◆ Assignment ◆
In this exercise, write out the data word for word and leave every image out.

(Data records)
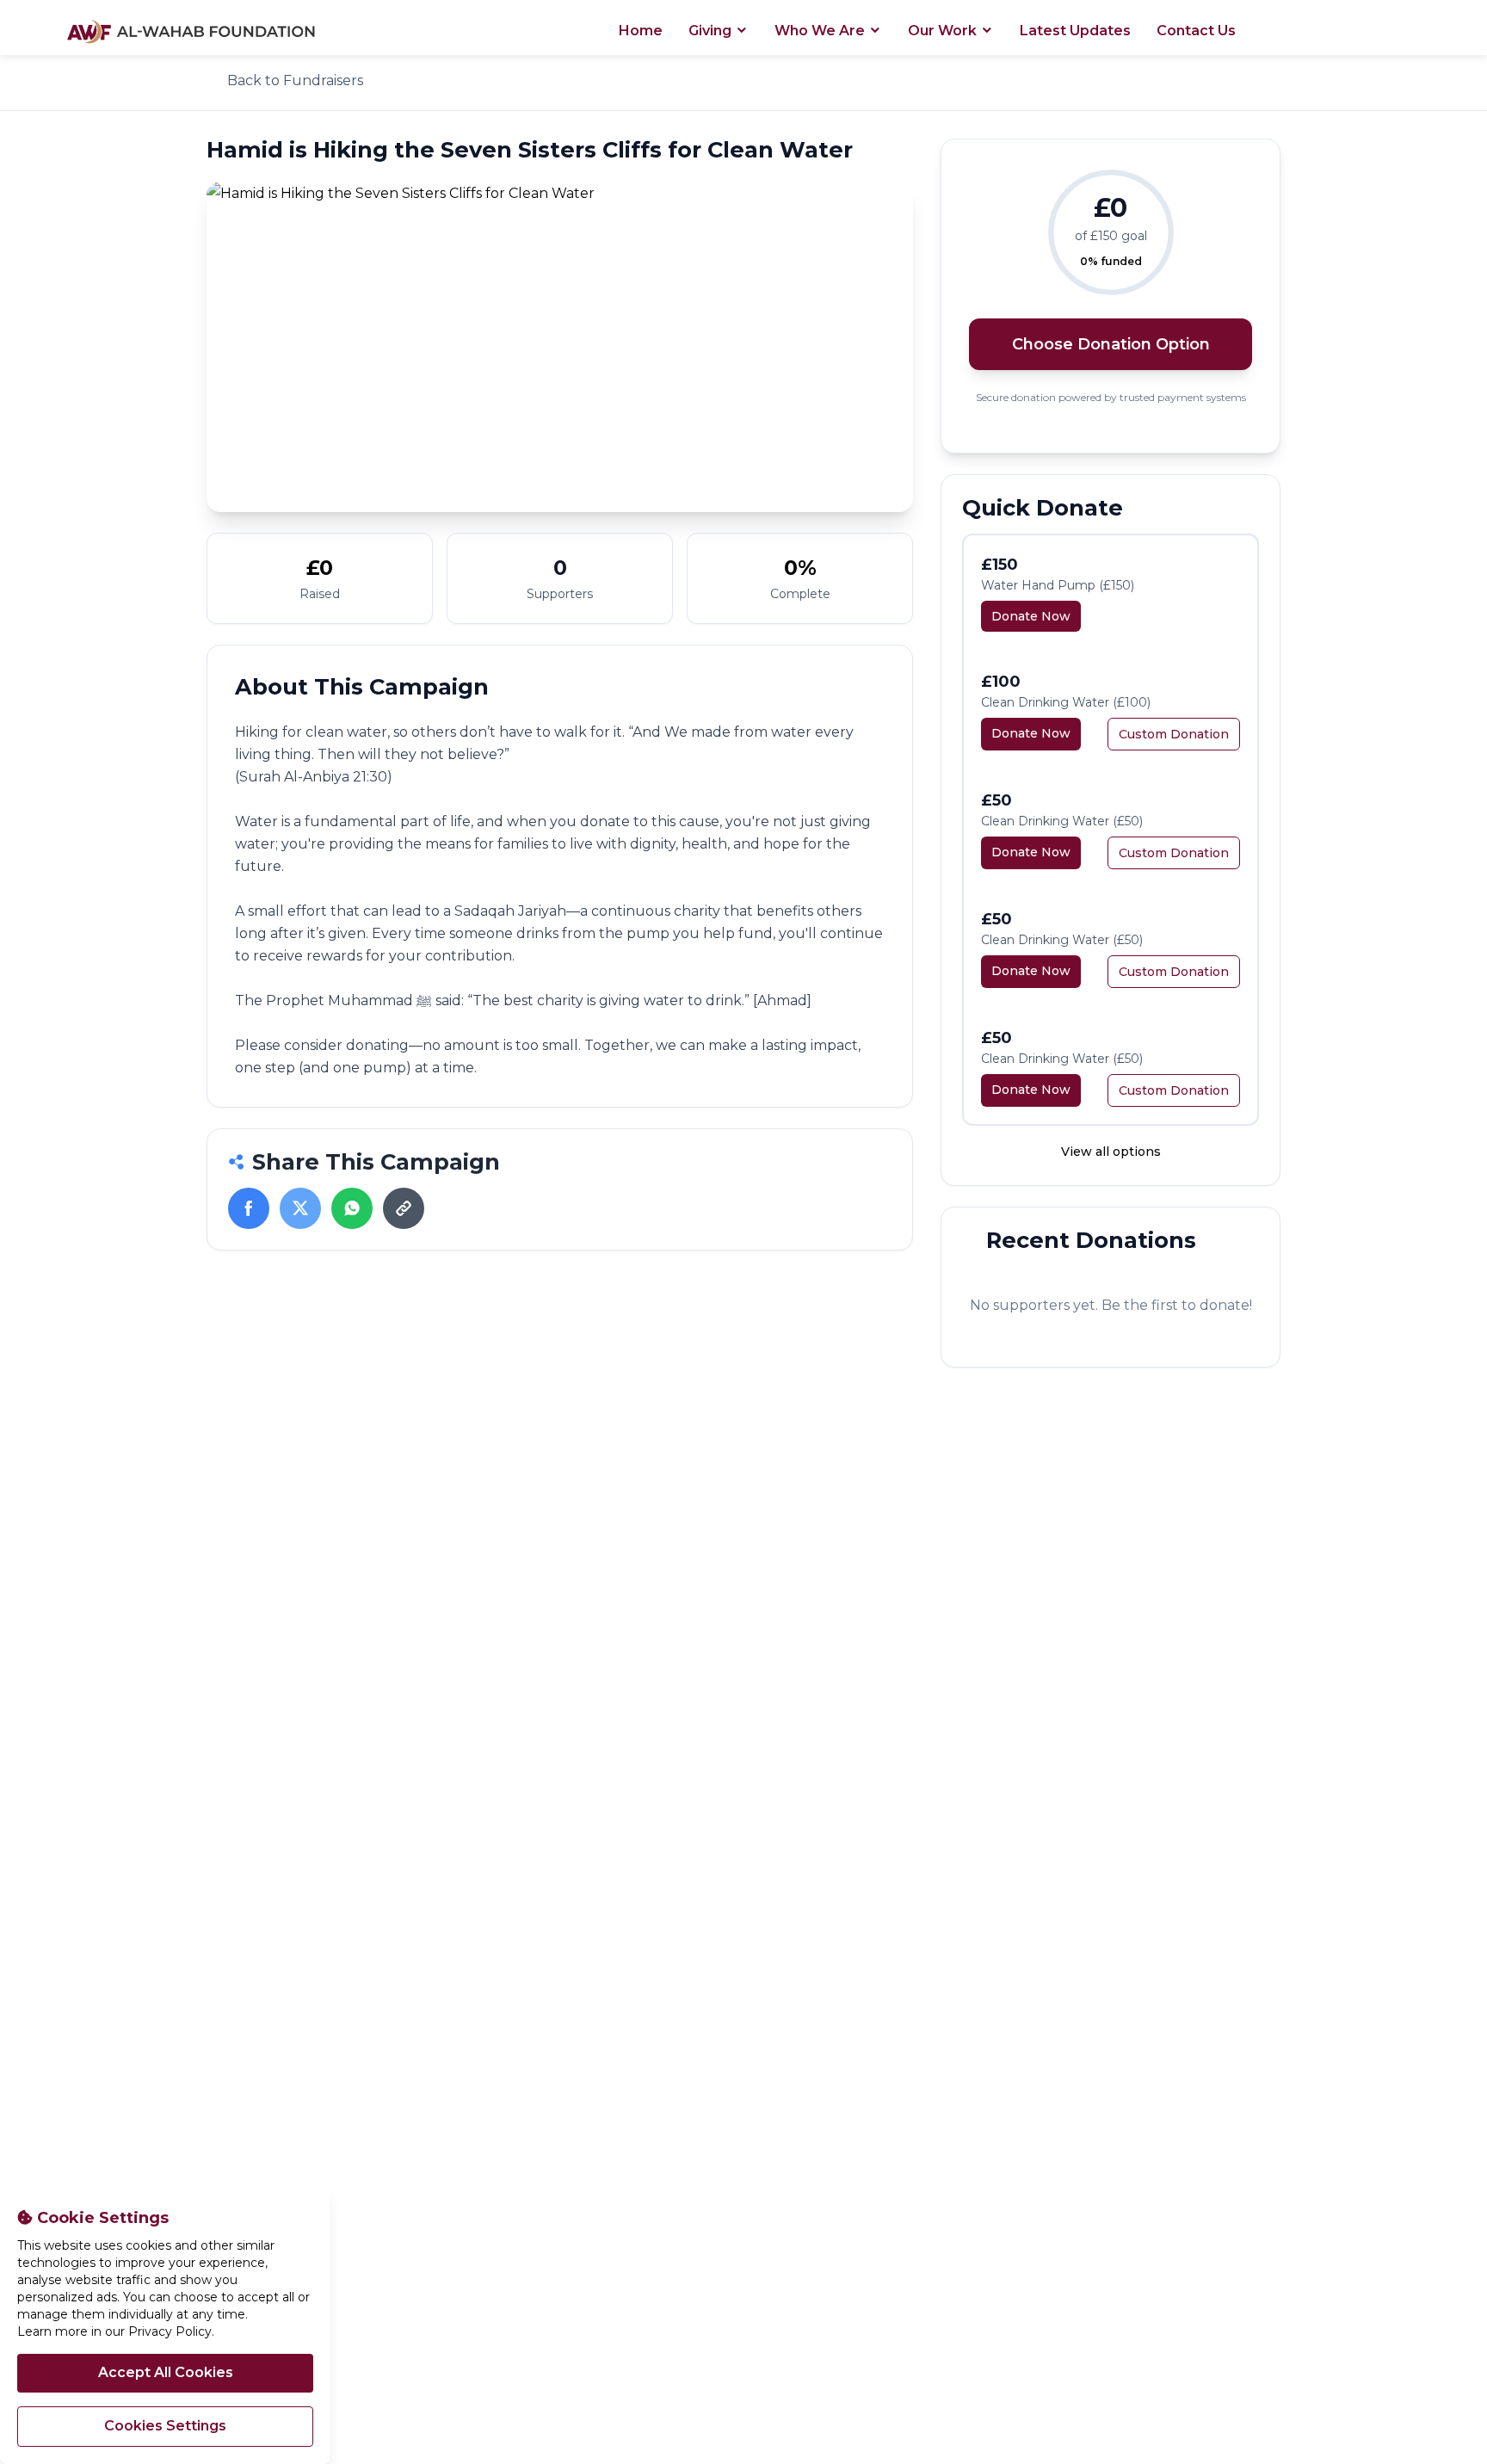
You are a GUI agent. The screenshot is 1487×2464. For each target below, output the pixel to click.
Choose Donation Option (1111, 344)
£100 (1001, 681)
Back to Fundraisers (295, 80)
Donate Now (1031, 616)
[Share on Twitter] (300, 1208)
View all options (1111, 1151)
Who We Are (821, 30)
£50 (996, 800)
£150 (999, 564)
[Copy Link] (403, 1208)
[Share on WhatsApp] (352, 1208)
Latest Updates (1075, 30)
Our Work (944, 30)
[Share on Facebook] (248, 1208)
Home (641, 30)
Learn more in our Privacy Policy (114, 2331)
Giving (711, 30)
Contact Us (1196, 30)
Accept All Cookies (165, 2372)
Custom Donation (1174, 734)
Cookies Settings (165, 2426)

◆ Output of the exercise ◆
You are a GUI agent. The screenshot is 1487×2464. For each target below, output the pixel to click.
Choose Donation Option (1111, 344)
£100 (1001, 681)
Back to Fundraisers (295, 80)
Donate Now (1031, 616)
[Share on Twitter] (300, 1208)
View all options (1111, 1151)
Who We Are (821, 30)
£50 (996, 800)
£150 (999, 564)
[Copy Link] (403, 1208)
[Share on WhatsApp] (352, 1208)
Latest Updates (1075, 30)
Our Work (944, 30)
[Share on Facebook] (248, 1208)
Home (641, 30)
Learn more in our Privacy Policy (114, 2331)
Giving (711, 30)
Contact Us (1196, 30)
Accept All Cookies (165, 2372)
Custom Donation (1174, 734)
Cookies Settings (165, 2426)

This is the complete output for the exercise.